------ DATA IN THIS EXERCISE
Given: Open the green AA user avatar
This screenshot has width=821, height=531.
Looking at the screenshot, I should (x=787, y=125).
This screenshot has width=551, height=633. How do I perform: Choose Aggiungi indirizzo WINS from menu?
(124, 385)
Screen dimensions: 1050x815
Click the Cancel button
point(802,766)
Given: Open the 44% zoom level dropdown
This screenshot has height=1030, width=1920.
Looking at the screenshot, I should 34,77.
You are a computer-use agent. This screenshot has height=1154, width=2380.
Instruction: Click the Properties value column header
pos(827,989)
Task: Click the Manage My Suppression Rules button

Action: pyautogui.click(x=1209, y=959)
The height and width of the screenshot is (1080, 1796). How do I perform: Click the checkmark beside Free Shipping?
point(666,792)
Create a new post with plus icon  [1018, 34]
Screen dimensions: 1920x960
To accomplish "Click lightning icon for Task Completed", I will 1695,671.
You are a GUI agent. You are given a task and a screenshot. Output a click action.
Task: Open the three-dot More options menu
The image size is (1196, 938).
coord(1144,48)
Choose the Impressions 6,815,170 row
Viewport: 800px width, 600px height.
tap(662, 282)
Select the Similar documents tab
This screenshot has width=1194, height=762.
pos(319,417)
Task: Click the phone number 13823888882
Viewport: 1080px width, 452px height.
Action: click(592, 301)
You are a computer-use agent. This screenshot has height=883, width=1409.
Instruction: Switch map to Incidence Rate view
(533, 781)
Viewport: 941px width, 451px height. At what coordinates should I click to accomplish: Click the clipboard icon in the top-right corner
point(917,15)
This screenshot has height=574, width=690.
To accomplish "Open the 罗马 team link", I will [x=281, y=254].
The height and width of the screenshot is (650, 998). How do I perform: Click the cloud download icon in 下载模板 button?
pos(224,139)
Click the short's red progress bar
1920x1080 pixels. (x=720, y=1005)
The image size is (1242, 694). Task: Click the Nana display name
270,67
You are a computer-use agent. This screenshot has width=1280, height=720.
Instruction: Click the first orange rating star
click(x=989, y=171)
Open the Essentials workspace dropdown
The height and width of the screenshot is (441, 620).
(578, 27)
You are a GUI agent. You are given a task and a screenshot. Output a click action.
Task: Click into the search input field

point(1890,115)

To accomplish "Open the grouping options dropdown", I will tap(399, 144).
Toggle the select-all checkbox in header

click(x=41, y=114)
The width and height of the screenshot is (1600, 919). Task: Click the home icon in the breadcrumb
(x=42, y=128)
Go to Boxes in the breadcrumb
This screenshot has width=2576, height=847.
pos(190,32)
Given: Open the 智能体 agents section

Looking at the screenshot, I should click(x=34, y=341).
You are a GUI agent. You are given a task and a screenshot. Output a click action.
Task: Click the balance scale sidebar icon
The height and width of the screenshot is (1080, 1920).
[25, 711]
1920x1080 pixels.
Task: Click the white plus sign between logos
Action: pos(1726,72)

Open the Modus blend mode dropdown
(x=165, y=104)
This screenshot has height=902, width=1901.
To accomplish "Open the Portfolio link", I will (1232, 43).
------------
### SET TASK
Rewrite the records above, replacing every occurrence of "dropdown" with "drop-down list" and leaving everything else unchanged.

### REPLY TO THE EXERCISE
Given: Open the green AA user avatar
This screenshot has width=821, height=531.
Looking at the screenshot, I should (x=787, y=125).
This screenshot has width=551, height=633. How do I perform: Choose Aggiungi indirizzo WINS from menu?
(124, 385)
Screen dimensions: 1050x815
Click the Cancel button
point(802,766)
Given: Open the 44% zoom level drop-down list
This screenshot has height=1030, width=1920.
Looking at the screenshot, I should 34,77.
You are a computer-use agent. This screenshot has height=1154, width=2380.
Instruction: Click the Properties value column header
pos(827,989)
Task: Click the Manage My Suppression Rules button

Action: pyautogui.click(x=1209, y=959)
The height and width of the screenshot is (1080, 1796). How do I perform: Click the checkmark beside Free Shipping?
point(666,792)
Create a new post with plus icon  [1018, 34]
Screen dimensions: 1920x960
To accomplish "Click lightning icon for Task Completed", I will 1695,671.
You are a GUI agent. You are given a task and a screenshot. Output a click action.
Task: Open the three-dot More options menu
The image size is (1196, 938).
coord(1144,48)
Choose the Impressions 6,815,170 row
Viewport: 800px width, 600px height.
tap(662, 282)
Select the Similar documents tab
This screenshot has width=1194, height=762.
pos(319,417)
Task: Click the phone number 13823888882
Viewport: 1080px width, 452px height.
Action: click(592, 301)
You are a computer-use agent. This screenshot has height=883, width=1409.
Instruction: Switch map to Incidence Rate view
(533, 781)
Viewport: 941px width, 451px height. At what coordinates should I click to accomplish: Click the clipboard icon in the top-right corner
point(917,15)
This screenshot has height=574, width=690.
To accomplish "Open the 罗马 team link", I will [x=281, y=254].
The height and width of the screenshot is (650, 998). How do I perform: Click the cloud download icon in 下载模板 button?
pos(224,139)
Click the short's red progress bar
1920x1080 pixels. (x=720, y=1005)
The image size is (1242, 694). Task: Click the Nana display name
270,67
You are a computer-use agent. This screenshot has width=1280, height=720.
Instruction: Click the first orange rating star
click(x=989, y=171)
Open the Essentials workspace drop-down list
The height and width of the screenshot is (441, 620).
(578, 27)
You are a GUI agent. You are given a task and a screenshot. Output a click action.
Task: Click into the search input field

point(1890,115)

To accomplish "Open the grouping options drop-down list", I will tap(399, 144).
Toggle the select-all checkbox in header

click(x=41, y=114)
The width and height of the screenshot is (1600, 919). Task: Click the home icon in the breadcrumb
(x=42, y=128)
Go to Boxes in the breadcrumb
This screenshot has width=2576, height=847.
pos(190,32)
Given: Open the 智能体 agents section

Looking at the screenshot, I should click(x=34, y=341).
You are a GUI agent. You are given a task and a screenshot. Output a click action.
Task: Click the balance scale sidebar icon
The height and width of the screenshot is (1080, 1920).
[25, 711]
1920x1080 pixels.
Task: Click the white plus sign between logos
Action: pos(1726,72)

Open the Modus blend mode drop-down list
(x=165, y=104)
This screenshot has height=902, width=1901.
To accomplish "Open the Portfolio link", I will (1232, 43).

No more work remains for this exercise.